John Diener. Photo Courtesy of UCANR.

In the water-scarce Westlands District of the San Joaquin Valley, John Diener carries on a family tradition of farming in the Central Valley that began in 1929. He began farming Red Rock Ranch in 1980 in Five Points, just south of Fresno. He grows a variety of crops on over 4,000 acres including almonds, grapes, wheat, alfalfa, corn, peas, tomatoes, spinach, and sugar beets.

Farmers on the west side of the San Joaquin Valley face particular environmental challenges. The region gets little rainfall and so depends on a combination of groundwater and surface water delivery from state and federal water delivery projects. In times of drought, surface water deliveries tend to decrease or even stop.

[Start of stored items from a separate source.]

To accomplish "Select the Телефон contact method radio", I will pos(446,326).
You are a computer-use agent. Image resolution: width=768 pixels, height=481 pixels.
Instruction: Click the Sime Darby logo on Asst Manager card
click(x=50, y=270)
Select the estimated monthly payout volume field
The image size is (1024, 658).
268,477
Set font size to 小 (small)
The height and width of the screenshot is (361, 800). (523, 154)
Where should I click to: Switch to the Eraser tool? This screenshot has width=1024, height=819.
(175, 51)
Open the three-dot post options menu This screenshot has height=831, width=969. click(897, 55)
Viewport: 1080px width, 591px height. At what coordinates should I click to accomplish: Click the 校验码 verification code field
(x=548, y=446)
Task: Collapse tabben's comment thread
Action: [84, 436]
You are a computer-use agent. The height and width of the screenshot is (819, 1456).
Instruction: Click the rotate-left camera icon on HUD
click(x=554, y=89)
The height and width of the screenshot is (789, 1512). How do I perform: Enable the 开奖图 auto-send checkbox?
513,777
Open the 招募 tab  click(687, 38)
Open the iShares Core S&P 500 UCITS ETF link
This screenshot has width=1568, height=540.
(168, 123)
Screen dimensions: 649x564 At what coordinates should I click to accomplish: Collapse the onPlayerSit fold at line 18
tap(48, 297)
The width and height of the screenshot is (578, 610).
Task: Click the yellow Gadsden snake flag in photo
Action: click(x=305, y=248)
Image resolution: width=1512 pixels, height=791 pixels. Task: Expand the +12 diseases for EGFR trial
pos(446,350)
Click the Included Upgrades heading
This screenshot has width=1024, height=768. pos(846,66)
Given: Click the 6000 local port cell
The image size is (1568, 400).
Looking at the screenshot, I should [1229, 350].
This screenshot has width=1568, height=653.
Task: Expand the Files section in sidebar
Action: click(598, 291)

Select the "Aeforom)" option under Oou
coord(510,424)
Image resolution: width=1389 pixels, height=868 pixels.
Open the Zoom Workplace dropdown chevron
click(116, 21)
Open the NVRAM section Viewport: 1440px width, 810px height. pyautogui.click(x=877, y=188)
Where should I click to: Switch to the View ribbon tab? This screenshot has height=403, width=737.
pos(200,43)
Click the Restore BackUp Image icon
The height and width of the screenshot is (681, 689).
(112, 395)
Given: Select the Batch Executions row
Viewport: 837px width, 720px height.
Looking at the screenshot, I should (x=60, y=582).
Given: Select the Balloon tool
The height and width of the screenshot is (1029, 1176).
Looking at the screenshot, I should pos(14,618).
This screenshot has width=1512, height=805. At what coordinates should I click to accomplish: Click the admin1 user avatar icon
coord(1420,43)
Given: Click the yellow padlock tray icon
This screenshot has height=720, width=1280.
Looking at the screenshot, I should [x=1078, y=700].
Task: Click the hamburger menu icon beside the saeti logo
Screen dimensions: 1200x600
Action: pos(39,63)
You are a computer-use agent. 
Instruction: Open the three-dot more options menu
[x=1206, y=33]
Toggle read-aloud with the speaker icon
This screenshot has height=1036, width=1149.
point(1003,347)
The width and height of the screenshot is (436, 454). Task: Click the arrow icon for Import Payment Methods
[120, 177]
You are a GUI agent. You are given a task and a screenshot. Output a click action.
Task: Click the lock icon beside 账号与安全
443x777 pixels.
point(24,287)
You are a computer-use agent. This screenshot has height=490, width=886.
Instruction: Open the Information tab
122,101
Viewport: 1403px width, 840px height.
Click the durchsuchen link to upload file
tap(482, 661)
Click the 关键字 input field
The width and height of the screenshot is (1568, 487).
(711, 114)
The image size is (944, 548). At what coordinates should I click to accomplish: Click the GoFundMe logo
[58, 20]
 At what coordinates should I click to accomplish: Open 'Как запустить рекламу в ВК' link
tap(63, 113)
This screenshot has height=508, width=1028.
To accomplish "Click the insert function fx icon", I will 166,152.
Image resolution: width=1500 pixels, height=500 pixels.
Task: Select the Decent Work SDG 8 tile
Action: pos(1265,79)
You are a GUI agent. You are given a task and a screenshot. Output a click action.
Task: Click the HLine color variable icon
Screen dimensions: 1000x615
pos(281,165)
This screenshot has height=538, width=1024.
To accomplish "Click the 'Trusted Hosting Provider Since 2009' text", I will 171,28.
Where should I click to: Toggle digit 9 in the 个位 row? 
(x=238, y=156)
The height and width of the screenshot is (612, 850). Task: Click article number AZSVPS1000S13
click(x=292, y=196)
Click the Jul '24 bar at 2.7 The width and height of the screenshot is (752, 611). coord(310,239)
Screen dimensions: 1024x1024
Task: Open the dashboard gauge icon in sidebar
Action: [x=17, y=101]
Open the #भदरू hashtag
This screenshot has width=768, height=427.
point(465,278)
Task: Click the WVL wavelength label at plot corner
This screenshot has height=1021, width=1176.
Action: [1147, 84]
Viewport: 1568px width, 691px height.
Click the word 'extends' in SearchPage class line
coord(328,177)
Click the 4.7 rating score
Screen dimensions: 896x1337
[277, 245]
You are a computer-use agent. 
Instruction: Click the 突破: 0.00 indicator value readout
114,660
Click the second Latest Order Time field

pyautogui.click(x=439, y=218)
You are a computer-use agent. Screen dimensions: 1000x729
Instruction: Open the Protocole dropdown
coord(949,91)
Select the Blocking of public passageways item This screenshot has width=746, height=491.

An additional challenge is the high levels of naturally occurring selenium and other salts in the soils that become concentrated when irrigation water drains and gets trapped by the clay layer below the surface in a shallow water table, diminishing the productivity of the farmland. The saline drainage water cannot be discharged into streams and rivers because it presents a danger to wildlife and the ecosystem.

John Diener has approached these challenges with an innovative spirit. Using a system he calls “Integrated On-Farm Drainage Management (IOFDM),” John designed a network of subsurface drain tiles that allow for the salt to leach out of the water table. The salinated drainage water is then cycled through fields growing increasingly salt-tolerant crops, such as canola and mustard, that remove selenium from the soil. After cycling the drainage water through fields of salt-tolerant crops, it flows into a solar evaporator to recover the salt or into a salt-water pond filled with brine shrimp. In the end, his marketable products include seed he processes into biofuel, selenium-rich seed meal for cattle, salt, brine shrimp, and desalinated water.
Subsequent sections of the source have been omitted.